WRITTEN EXERCISE — Scale the listing from its beginning up to and including the line containing "tap(515, 587)", and reproduce all of those lines with the requests included. Multiply every coordinate in the answers by 1.5 and round it to a whole number, rounding halves up, and leave every number in the requests unchanged.

DATA FOR THIS TASK —

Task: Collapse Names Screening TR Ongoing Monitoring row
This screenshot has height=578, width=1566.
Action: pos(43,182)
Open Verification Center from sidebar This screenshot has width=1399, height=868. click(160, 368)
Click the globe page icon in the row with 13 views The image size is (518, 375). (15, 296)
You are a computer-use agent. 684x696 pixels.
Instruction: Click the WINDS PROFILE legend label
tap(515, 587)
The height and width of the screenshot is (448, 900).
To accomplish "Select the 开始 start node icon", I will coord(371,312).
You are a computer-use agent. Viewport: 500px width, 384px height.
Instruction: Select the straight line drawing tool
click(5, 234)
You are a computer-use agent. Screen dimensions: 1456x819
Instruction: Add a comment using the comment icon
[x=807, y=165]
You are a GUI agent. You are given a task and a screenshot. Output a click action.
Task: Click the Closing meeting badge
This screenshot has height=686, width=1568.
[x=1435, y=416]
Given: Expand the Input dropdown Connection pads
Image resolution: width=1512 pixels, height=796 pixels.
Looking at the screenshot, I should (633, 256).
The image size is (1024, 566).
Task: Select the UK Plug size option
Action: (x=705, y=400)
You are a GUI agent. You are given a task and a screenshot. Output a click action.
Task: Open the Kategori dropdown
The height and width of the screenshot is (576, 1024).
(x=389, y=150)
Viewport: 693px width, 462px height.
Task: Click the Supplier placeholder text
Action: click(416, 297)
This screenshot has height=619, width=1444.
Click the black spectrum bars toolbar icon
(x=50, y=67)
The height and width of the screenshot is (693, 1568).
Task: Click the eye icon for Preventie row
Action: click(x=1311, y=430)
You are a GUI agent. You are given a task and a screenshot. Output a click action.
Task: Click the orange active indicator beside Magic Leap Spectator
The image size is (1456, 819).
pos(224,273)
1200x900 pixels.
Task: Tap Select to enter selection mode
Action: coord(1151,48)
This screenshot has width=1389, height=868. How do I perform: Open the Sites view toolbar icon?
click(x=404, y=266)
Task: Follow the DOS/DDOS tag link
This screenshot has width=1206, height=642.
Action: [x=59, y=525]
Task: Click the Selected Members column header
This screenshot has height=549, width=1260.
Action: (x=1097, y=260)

WRITTEN RESPONSE —
Task: Collapse Names Screening TR Ongoing Monitoring row
This screenshot has height=578, width=1566.
Action: pos(65,273)
Open Verification Center from sidebar This screenshot has width=1399, height=868. click(240, 552)
Click the globe page icon in the row with 13 views The image size is (518, 375). (23, 444)
You are a computer-use agent. 684x696 pixels.
Instruction: Click the WINDS PROFILE legend label
tap(773, 881)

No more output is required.